Document passage
# # # # # # #
En español | Ella Longoria had four daughters, three of them luminously fair, exotically different. And then there was the youngest, a wiry, dark-skinned girl. Her sisters called her prieta fea (ugly dark one) and told her she was switched at birth.
Ella saw only beauty in her little girl, in her brown eyes, her fiercely independent soul, her unsinkable spirit, and her heart, so full of joy it lit up her entire face.
Decades after Ella recognized that beauty, America has taken notice.
Ella’s baby girl, Eva, now smolders as the sultry goddess Gabrielle Solis on ABC’s Desperate Housewives. She graces magazine covers, haute fashion spreads, and random celeb shots.
But as Ella knows, Eva’s heart belongs to her roots, her Mexican American culture. Ask the 30-year-old what makes her feel most beautiful and, without skipping a beat, she will tell you: “Being around my family. So many of my personal beliefs, and who I am, are heavily tied into my culture, my family, my food, my music.” She is most content at home with her family in Texas as they feast on enchiladas and listen to country and mariachi songs, just kicking back.
“Beauty is an experience, nothing else,” D. H. Lawrence wrote. “It is not a fixed pattern or an arrangement of features. It is something felt, a glow or a communicated sense of fineness.”
This essence of beauty is arguably the most important of all the intangibles Eva Longoria inherited from her mother. The legacy of belonging has anchored the 30-year-old actress in her climb to stardom and given her that radiance that comes from fulfillment. This inheritance came to her when she needed it most, in those awkward childhood years.
“To be a light-skinned Mexican was seen as better than being a dark-skinned Mexican,” says Eva. “My idea of beauty was the image of my sisters. I still think they are the most beautiful creatures in the world. But it was tough….Still, the experience helped me develop my personality and who I was as a person. Luckily, I blossomed,” says Eva. It was her mother, a retired special education teacher, who helped her through that difficult phase.
# # # # # # #
Entries shown
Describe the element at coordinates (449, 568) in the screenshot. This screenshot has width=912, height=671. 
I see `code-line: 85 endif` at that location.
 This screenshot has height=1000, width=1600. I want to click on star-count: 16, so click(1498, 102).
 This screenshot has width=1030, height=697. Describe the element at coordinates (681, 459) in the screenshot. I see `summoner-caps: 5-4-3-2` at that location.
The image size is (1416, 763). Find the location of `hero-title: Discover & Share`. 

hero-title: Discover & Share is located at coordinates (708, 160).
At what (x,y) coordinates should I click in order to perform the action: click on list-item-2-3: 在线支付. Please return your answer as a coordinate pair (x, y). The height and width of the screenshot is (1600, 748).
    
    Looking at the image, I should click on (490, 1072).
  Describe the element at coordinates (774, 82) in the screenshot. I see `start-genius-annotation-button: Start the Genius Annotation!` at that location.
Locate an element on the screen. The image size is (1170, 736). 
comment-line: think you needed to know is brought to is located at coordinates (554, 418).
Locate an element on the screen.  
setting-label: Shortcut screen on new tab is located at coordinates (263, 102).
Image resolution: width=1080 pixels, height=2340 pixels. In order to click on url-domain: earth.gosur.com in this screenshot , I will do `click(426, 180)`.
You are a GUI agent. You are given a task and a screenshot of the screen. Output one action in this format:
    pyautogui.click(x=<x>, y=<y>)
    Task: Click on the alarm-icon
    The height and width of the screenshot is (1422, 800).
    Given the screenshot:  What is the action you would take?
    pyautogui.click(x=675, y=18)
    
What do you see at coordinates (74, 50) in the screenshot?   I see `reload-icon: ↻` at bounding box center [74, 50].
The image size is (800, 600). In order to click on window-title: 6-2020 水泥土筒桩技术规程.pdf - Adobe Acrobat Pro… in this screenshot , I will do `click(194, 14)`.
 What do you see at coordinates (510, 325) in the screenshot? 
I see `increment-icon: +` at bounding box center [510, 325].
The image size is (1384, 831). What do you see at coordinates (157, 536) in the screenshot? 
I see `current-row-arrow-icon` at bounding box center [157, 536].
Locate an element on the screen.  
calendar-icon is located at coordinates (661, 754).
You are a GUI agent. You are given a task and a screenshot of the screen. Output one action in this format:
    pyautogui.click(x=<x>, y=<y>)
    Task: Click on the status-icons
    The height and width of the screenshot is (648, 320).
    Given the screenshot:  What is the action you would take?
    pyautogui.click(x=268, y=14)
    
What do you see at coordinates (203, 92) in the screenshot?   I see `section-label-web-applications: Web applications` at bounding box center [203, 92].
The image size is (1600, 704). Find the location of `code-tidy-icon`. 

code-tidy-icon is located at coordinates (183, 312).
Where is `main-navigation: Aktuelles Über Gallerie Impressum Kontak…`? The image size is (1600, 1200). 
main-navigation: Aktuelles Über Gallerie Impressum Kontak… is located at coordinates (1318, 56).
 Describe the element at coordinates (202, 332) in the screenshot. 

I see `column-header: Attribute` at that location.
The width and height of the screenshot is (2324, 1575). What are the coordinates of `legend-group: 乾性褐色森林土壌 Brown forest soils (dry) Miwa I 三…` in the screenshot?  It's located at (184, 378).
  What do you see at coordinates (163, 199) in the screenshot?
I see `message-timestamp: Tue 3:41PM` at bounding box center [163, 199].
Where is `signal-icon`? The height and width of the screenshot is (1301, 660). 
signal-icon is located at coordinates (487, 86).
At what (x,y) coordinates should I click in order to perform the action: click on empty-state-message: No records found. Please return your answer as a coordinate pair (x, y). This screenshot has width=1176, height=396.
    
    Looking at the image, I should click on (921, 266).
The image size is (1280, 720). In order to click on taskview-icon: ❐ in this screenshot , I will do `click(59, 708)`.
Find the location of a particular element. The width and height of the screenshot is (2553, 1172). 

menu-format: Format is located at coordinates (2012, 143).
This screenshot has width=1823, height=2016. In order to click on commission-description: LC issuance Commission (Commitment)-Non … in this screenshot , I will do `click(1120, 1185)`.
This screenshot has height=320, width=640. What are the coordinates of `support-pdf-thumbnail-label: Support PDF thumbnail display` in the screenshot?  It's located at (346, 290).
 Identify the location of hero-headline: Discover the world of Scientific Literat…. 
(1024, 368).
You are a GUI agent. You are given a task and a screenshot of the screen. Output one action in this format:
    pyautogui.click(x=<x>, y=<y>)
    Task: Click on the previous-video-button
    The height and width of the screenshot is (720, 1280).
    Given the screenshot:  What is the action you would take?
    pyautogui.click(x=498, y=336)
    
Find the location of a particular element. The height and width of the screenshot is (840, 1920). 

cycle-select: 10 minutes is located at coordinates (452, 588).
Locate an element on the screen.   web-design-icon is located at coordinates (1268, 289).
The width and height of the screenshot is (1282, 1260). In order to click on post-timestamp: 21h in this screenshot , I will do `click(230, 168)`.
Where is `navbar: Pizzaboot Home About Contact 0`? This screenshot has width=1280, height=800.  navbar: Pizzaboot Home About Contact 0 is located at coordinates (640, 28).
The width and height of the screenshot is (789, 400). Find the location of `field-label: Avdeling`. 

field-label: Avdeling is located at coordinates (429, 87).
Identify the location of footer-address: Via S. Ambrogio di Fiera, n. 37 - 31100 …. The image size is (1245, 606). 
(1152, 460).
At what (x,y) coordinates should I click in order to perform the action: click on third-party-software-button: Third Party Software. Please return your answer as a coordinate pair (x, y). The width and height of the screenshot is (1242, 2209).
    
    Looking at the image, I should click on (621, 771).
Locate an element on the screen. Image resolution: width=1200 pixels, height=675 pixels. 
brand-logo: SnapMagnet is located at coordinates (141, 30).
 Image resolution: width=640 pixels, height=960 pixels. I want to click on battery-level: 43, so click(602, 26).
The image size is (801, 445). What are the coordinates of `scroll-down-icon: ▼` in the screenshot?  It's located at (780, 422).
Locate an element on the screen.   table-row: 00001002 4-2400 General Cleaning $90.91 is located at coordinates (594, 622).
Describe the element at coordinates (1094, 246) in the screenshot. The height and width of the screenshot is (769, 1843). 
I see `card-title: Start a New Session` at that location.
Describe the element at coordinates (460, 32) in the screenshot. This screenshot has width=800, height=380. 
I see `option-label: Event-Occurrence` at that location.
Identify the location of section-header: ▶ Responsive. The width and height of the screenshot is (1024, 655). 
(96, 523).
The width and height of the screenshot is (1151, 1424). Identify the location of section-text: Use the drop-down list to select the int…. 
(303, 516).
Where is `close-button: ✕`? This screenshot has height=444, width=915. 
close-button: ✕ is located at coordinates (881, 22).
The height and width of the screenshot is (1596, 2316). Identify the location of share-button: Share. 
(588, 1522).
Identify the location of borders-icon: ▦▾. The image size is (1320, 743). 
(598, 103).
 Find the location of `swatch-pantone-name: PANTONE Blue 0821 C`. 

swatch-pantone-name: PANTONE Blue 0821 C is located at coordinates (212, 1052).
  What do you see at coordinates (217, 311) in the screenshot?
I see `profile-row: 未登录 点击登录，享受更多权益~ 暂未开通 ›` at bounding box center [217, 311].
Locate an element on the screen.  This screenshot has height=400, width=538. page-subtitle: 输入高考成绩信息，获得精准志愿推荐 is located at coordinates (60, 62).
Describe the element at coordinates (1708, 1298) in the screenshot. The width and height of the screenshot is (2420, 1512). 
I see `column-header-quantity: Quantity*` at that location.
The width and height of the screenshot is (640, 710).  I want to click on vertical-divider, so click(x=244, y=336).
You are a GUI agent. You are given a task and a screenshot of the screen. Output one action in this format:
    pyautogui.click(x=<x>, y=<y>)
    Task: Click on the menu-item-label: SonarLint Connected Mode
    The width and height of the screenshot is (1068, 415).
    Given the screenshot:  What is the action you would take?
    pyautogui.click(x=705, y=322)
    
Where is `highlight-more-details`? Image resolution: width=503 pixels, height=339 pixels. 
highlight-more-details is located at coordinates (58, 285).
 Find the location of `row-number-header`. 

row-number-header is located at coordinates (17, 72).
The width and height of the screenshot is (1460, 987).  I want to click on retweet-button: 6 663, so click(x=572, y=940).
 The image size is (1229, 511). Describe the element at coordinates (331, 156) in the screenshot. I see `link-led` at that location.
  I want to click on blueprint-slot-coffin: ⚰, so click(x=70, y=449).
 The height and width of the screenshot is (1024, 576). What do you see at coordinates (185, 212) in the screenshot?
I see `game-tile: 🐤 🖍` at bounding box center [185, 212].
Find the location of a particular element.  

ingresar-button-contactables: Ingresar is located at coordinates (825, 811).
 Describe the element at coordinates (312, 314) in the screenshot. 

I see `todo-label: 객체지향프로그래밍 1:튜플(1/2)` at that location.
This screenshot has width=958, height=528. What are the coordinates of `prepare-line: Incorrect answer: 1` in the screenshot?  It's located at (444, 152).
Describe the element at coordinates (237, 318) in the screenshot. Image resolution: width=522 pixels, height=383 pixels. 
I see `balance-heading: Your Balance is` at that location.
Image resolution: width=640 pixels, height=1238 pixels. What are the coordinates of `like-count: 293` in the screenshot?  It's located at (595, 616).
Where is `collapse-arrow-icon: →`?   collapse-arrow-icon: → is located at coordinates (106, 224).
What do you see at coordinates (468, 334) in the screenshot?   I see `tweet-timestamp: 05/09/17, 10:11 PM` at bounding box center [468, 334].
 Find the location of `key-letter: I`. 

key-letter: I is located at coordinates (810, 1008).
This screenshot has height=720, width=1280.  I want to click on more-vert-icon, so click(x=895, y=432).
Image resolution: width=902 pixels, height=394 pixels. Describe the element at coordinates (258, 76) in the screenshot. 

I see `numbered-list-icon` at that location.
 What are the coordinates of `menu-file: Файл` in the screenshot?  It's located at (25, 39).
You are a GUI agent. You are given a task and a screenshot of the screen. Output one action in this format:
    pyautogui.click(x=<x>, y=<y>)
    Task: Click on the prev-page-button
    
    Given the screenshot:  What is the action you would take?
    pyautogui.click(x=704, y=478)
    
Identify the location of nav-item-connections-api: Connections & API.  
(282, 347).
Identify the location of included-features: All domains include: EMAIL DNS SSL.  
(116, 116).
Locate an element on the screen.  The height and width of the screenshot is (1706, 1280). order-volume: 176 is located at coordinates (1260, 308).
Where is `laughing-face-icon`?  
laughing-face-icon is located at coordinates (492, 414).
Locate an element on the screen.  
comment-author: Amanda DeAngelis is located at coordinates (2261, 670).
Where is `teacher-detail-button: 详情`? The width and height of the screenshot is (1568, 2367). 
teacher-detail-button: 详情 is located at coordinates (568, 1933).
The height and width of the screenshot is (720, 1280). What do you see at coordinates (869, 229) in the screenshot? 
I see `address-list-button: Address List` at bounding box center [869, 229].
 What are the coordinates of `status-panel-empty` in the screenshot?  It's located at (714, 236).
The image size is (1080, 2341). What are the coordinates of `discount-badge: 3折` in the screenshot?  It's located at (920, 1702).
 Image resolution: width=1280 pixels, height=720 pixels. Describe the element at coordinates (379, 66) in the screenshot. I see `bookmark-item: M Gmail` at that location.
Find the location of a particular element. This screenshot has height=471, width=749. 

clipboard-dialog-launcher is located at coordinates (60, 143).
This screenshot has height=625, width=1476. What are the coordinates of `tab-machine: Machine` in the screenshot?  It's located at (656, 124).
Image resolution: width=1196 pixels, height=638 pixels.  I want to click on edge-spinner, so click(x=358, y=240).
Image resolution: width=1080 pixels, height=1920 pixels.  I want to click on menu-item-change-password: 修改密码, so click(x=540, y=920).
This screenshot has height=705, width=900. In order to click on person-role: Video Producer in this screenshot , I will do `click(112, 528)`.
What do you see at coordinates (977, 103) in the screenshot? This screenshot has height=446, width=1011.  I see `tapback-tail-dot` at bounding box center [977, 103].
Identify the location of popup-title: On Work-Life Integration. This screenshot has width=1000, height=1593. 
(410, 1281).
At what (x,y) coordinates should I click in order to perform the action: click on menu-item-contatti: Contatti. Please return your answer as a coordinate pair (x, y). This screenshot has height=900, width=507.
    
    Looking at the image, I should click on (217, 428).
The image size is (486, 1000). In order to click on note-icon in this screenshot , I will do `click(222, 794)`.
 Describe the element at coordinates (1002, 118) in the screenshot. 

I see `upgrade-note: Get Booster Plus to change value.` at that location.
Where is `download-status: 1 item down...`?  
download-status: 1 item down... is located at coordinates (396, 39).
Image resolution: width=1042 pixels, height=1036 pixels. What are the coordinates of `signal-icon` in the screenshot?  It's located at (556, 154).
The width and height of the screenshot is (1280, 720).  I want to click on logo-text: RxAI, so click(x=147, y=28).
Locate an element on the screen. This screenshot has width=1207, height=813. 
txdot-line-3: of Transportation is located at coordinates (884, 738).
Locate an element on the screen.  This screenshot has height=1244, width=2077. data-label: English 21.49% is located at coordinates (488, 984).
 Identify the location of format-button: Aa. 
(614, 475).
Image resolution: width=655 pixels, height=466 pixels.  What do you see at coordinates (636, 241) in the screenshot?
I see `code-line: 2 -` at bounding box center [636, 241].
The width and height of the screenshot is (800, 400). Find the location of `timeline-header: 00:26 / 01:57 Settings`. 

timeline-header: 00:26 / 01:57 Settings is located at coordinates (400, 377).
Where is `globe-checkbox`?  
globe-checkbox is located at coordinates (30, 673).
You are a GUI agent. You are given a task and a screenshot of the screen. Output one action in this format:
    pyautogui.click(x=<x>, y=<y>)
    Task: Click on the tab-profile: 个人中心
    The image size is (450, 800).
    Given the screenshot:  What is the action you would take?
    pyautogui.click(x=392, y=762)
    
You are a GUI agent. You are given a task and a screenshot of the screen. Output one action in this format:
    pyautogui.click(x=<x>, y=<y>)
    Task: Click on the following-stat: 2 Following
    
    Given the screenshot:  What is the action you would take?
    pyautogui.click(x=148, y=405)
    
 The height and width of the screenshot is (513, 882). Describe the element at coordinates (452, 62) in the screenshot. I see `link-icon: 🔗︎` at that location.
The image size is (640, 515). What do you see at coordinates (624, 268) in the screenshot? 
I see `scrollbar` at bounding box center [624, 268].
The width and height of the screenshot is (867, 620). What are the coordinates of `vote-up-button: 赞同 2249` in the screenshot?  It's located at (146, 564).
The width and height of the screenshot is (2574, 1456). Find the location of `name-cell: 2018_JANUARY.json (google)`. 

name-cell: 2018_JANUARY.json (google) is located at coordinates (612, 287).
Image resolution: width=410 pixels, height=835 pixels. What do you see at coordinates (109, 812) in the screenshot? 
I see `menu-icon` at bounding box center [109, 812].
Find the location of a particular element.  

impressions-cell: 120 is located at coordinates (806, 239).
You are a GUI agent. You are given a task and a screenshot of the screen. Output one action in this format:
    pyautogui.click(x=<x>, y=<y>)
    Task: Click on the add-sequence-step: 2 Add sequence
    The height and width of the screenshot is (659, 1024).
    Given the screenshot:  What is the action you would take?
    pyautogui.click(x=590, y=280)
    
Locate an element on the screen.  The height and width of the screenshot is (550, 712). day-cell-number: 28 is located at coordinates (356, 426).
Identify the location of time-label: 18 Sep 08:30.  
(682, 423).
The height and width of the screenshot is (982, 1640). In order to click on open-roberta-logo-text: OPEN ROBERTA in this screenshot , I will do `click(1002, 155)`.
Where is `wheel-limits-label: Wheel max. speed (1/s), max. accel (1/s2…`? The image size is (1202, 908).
# # # # # # #
Exercise
In the profile of Eva Longoria, why does she say that being around her family makes her feel most beautiful? Answer in one to three sentences.

Response to this task
She says that many of her personal beliefs, and who she is, are heavily tied into her culture, her family, her food, and her music. Being around her family connects her to those roots.